EXERCICES:
[1] Répondez à ces questions d'après le texte, une réponse par ligne, en reprenant les lettres :
(a) En quelle année le premier cours sur l'histoire des femmes a-t-il été offert ?
(b) Quel organisme a rendu une réponse négative à la demande de subvention ?
(c) Pendant quelles années s'est déroulée l'aventure du Collectif Clio ?
[2] Pour chaque affirmation, indiquez par oui ou par non si elle s'accorde avec le texte, et citez les mots du texte qui tranchent.
(a) La demande de subvention de recherche a été acceptée.
(b) La formation universitaire mentionnée comprend un passage à l'Université Laval.
(c) Devenues adolescentes, les trois filles avaient davantage besoin de leur mère.
[3] Résumez le texte en deux phrases.

TEXTE PRÉSENTÉ:

▼

En 1976, j’ai offert mon premier cours sur l’histoire des femmes (intitulé malheureusement Histoire de LA femme au Québec), et j’ai réalisé rapidement que mes connaissances étaient un peu trop minces. J’ai donc demandé une subvention de recherche pour étoffer ce cours. La réponse est revenue du CRSH, négative, assortie de commentaires lapidaires sur les lacunes théoriques de mon projet, me fournissant même la liste des ouvrages que je ne connaissais pas. Mes pairs avaient frappé dans le mille. Je me suis donc mise à l’ouvrage. Le monde s’ouvrait à moi avec la lecture de Berenice A. Carroll, Liberating Women’s History. Theoretical and Critical Essays[v]. J’ignorais alors le sens de l’expression « rupture épistémologique » et ce n’est pas dans ma formation universitaire déficiente (1957-1959, Université de Montréal; 1961-1962, Université Laval) que j’aurais appréhendé un tel concept. Mais comme on dit, il n’est jamais trop tard pour apprendre! «Placing Women in History» (Gerda Lerner) : une vie ne serait pas suffisante pour y arriver! Cours (recherches), conférences (recherches), articles (recherches), colloques (recherches), participation à l’ICREF/CRIAW; à l’aventure exaltante du Collectif Clio de 1979 à 1982 (merci à Marie, Michèle et Jennifer);projets de recherche avec Nadia Fahmy-Eid et direction de mémoires en histoire de l’éducation des filles : mes journées n’étaient plus assez longues et mes trois filles, devenues de studieuses adolescentes, avaient moins besoin de moi. Le trajet Sherbrooke-Montréal n’avait plus de secrets pour moi. Mon CV s’allongeait dangereusement.

▲

DONNÉES SOURCES:
▼

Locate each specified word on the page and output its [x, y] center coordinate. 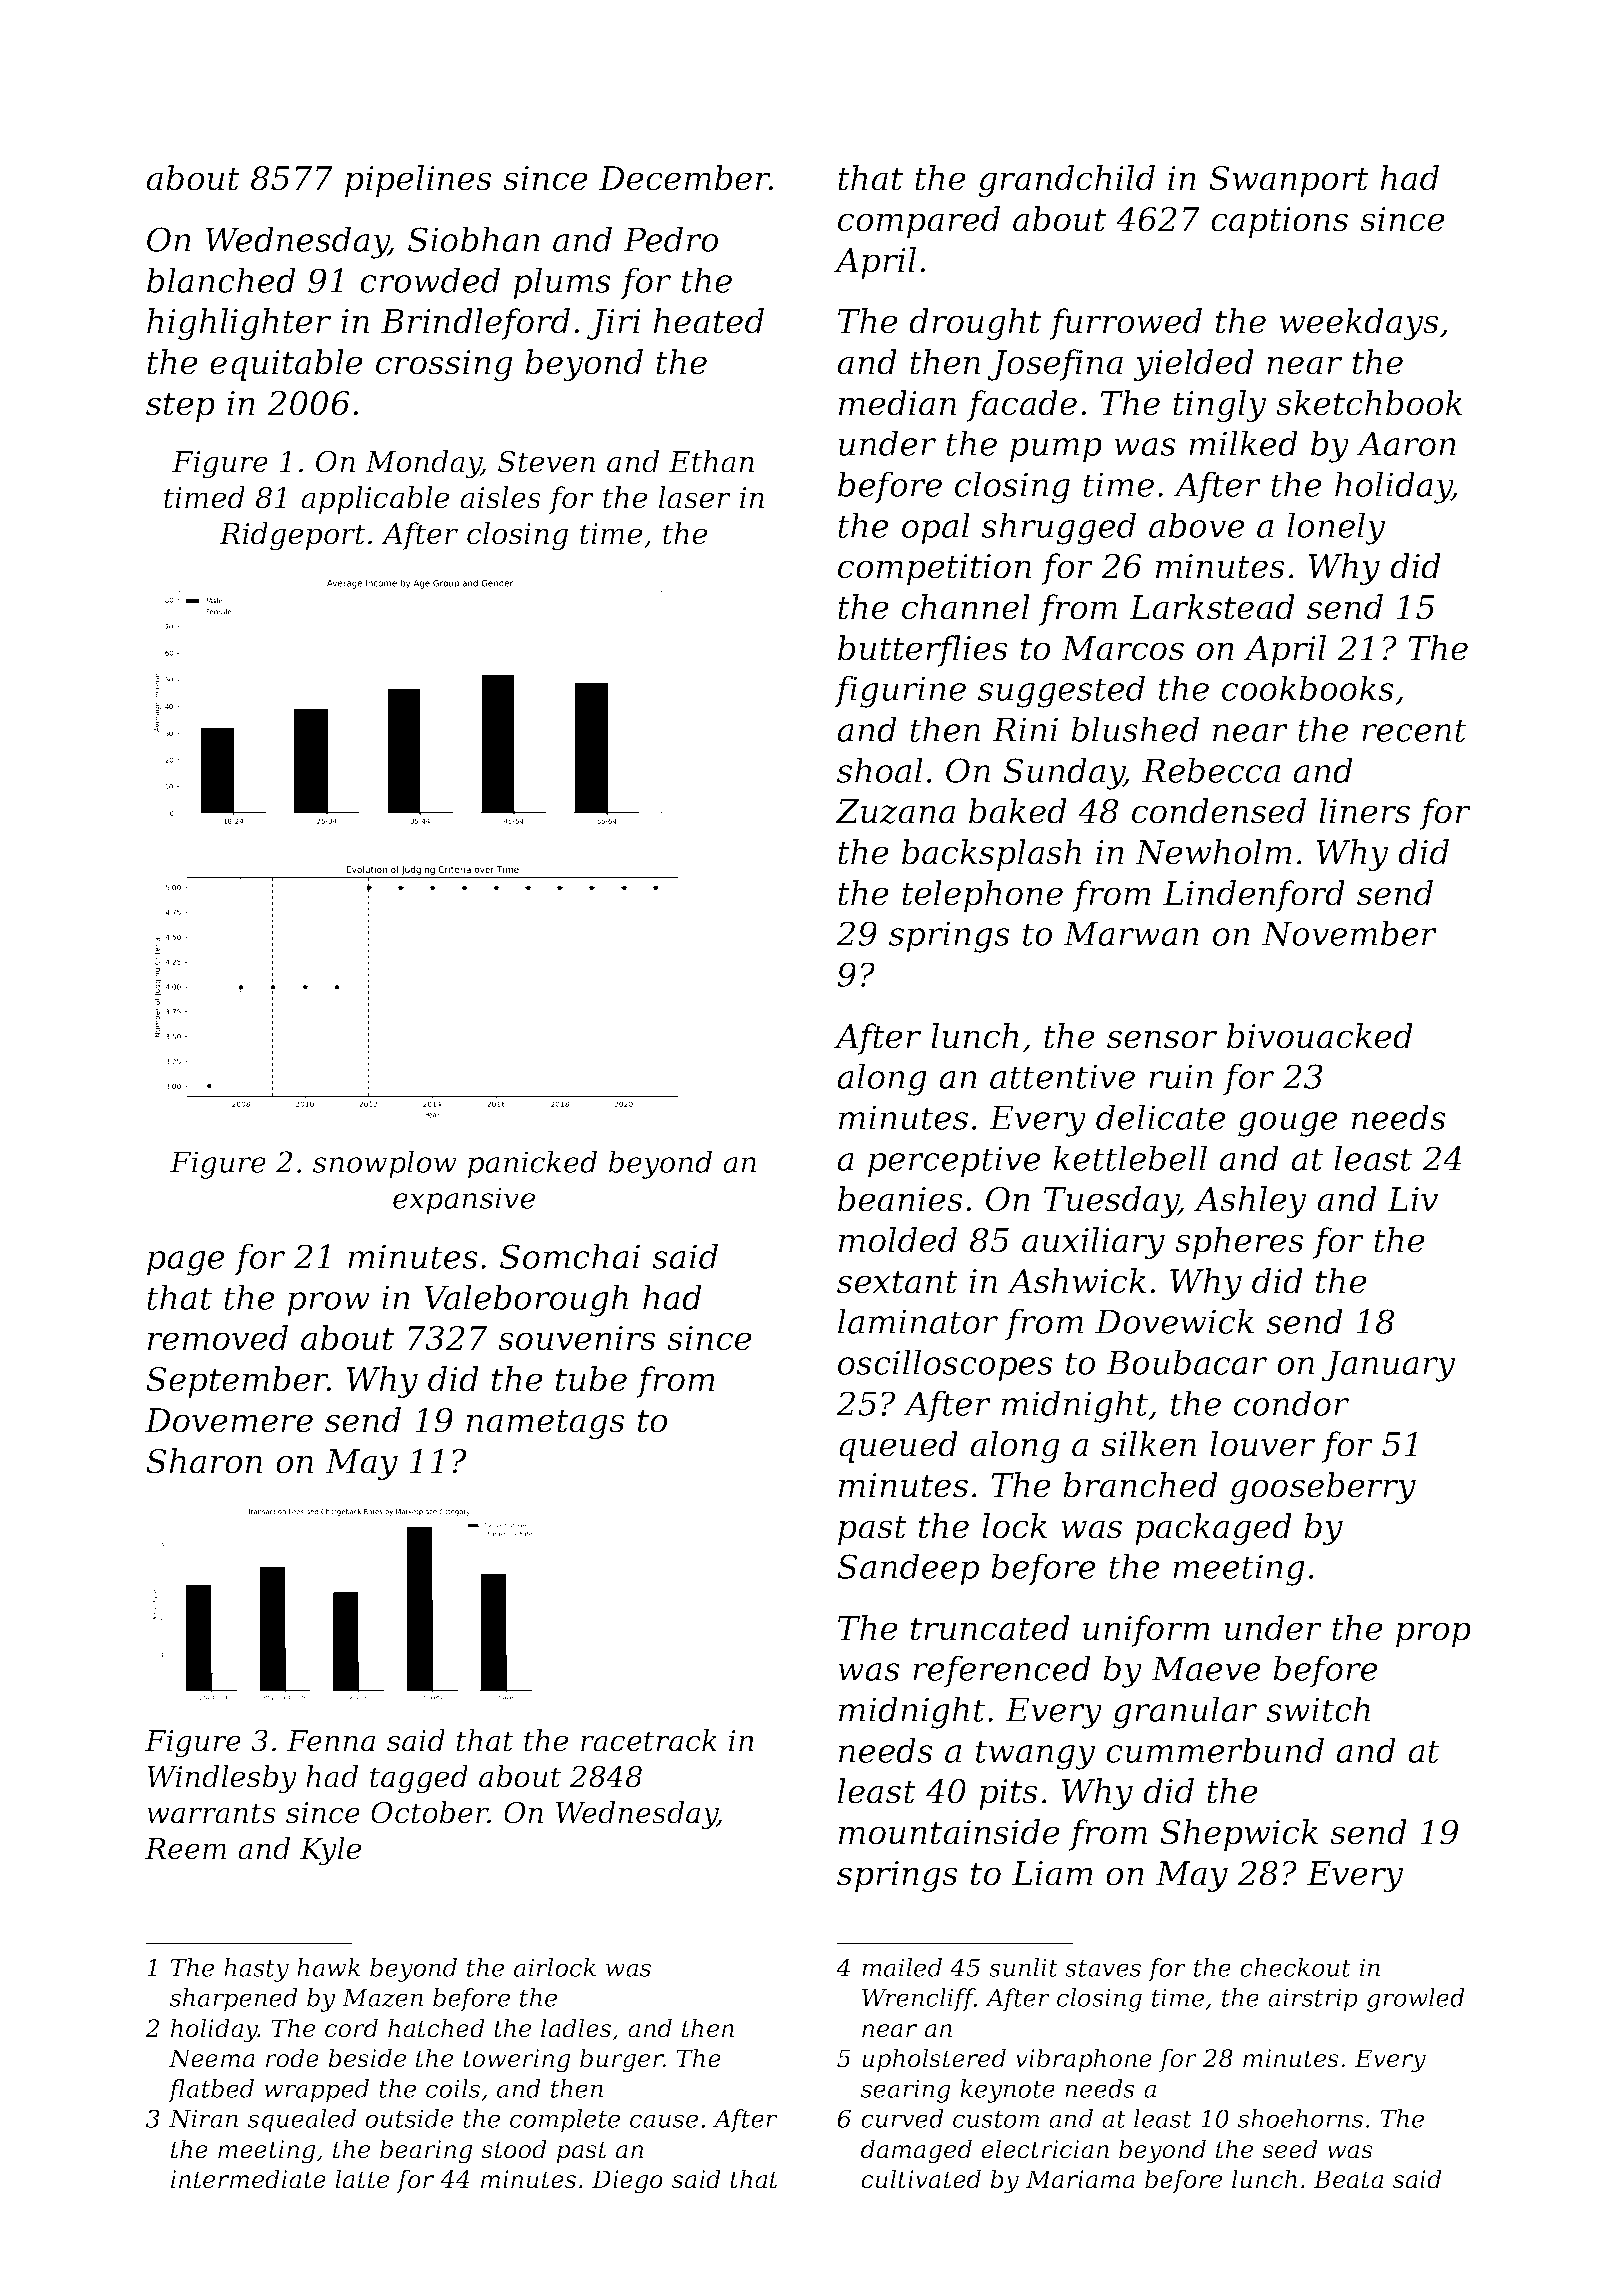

▲

CORRIGÉ:
[1]
(a) En 1976.
(b) Le CRSH.
(c) De 1979 à 1982.

[2]
(a) Non : « La réponse est revenue du CRSH, négative ».
(b) Oui : « 1961-1962, Université Laval ».
(c) Non : « avaient moins besoin de moi ».

[3] En 1976, un premier cours sur l'histoire des femmes révèle des connaissances trop minces, et le refus d'une demande de subvention par le CRSH, accompagné d'une liste d'ouvrages inconnus, entraîne une mise à l'ouvrage. Cours, conférences, articles, colloques, le Collectif Clio et des projets de recherche remplissent ensuite des journées devenues trop courtes, tandis que le CV s'allonge.